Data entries

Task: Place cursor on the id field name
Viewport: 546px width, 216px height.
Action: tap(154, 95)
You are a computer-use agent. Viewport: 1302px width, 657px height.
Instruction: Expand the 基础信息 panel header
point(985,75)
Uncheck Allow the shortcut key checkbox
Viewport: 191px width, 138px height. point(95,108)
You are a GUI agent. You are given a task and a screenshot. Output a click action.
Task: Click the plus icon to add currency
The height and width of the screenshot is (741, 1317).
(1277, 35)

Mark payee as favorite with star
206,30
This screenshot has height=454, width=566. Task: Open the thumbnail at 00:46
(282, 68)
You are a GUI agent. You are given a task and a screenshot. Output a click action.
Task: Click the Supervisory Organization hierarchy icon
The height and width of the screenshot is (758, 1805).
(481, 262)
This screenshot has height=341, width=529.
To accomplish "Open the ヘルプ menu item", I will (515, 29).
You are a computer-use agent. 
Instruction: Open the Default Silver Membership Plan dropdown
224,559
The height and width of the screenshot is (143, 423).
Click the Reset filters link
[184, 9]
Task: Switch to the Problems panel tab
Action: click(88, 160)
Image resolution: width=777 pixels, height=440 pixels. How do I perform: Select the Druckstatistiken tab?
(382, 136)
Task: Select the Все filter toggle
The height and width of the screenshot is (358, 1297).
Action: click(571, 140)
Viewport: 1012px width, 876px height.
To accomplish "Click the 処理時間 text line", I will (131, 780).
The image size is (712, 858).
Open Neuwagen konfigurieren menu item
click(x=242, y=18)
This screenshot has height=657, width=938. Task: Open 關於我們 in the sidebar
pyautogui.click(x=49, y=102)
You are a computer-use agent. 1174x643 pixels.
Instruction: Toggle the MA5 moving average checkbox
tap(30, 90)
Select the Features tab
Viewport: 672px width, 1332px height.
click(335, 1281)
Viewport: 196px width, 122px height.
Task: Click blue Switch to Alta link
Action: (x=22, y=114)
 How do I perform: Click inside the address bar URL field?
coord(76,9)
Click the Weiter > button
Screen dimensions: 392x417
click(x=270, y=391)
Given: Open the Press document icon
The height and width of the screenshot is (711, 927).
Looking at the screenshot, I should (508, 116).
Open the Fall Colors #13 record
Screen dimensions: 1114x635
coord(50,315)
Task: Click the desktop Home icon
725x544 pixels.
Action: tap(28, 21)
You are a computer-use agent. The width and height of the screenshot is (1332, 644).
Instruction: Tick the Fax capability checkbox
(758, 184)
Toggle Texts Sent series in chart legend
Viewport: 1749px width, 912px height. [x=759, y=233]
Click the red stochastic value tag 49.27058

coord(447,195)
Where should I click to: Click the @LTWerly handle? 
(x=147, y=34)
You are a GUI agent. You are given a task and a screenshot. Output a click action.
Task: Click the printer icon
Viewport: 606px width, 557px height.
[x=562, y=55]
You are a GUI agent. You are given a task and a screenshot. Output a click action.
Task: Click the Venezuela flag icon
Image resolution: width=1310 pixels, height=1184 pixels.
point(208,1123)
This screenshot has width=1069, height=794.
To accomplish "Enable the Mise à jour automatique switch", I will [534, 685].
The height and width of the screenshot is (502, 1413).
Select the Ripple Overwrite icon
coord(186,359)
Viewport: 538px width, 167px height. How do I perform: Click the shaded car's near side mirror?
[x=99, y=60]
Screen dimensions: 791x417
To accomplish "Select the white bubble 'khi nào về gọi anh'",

> _YOUR TASK_
Nothing in the records may be altered; restate them word for word.

> _ANSWER TO THIS EXERCISE_
Task: Place cursor on the id field name
Viewport: 546px width, 216px height.
Action: tap(154, 95)
You are a computer-use agent. Viewport: 1302px width, 657px height.
Instruction: Expand the 基础信息 panel header
point(985,75)
Uncheck Allow the shortcut key checkbox
Viewport: 191px width, 138px height. point(95,108)
You are a GUI agent. You are given a task and a screenshot. Output a click action.
Task: Click the plus icon to add currency
The height and width of the screenshot is (741, 1317).
(1277, 35)

Mark payee as favorite with star
206,30
This screenshot has height=454, width=566. Task: Open the thumbnail at 00:46
(282, 68)
You are a GUI agent. You are given a task and a screenshot. Output a click action.
Task: Click the Supervisory Organization hierarchy icon
The height and width of the screenshot is (758, 1805).
(481, 262)
This screenshot has height=341, width=529.
To accomplish "Open the ヘルプ menu item", I will (515, 29).
You are a computer-use agent. 
Instruction: Open the Default Silver Membership Plan dropdown
224,559
The height and width of the screenshot is (143, 423).
Click the Reset filters link
[184, 9]
Task: Switch to the Problems panel tab
Action: click(88, 160)
Image resolution: width=777 pixels, height=440 pixels. How do I perform: Select the Druckstatistiken tab?
(382, 136)
Task: Select the Все filter toggle
The height and width of the screenshot is (358, 1297).
Action: click(571, 140)
Viewport: 1012px width, 876px height.
To accomplish "Click the 処理時間 text line", I will (131, 780).
The image size is (712, 858).
Open Neuwagen konfigurieren menu item
click(x=242, y=18)
This screenshot has height=657, width=938. Task: Open 關於我們 in the sidebar
pyautogui.click(x=49, y=102)
You are a computer-use agent. 1174x643 pixels.
Instruction: Toggle the MA5 moving average checkbox
tap(30, 90)
Select the Features tab
Viewport: 672px width, 1332px height.
click(335, 1281)
Viewport: 196px width, 122px height.
Task: Click blue Switch to Alta link
Action: (x=22, y=114)
 How do I perform: Click inside the address bar URL field?
coord(76,9)
Click the Weiter > button
Screen dimensions: 392x417
click(x=270, y=391)
Given: Open the Press document icon
The height and width of the screenshot is (711, 927).
Looking at the screenshot, I should (508, 116).
Open the Fall Colors #13 record
Screen dimensions: 1114x635
coord(50,315)
Task: Click the desktop Home icon
725x544 pixels.
Action: tap(28, 21)
You are a computer-use agent. The width and height of the screenshot is (1332, 644).
Instruction: Tick the Fax capability checkbox
(758, 184)
Toggle Texts Sent series in chart legend
Viewport: 1749px width, 912px height. [x=759, y=233]
Click the red stochastic value tag 49.27058

coord(447,195)
Where should I click to: Click the @LTWerly handle? 
(x=147, y=34)
You are a GUI agent. You are given a task and a screenshot. Output a click action.
Task: Click the printer icon
Viewport: 606px width, 557px height.
[x=562, y=55]
You are a GUI agent. You are given a task and a screenshot. Output a click action.
Task: Click the Venezuela flag icon
Image resolution: width=1310 pixels, height=1184 pixels.
point(208,1123)
This screenshot has width=1069, height=794.
To accomplish "Enable the Mise à jour automatique switch", I will [534, 685].
The height and width of the screenshot is (502, 1413).
Select the Ripple Overwrite icon
coord(186,359)
Viewport: 538px width, 167px height. How do I perform: Click the shaded car's near side mirror?
[x=99, y=60]
Screen dimensions: 791x417
To accomplish "Select the white bubble 'khi nào về gọi anh'",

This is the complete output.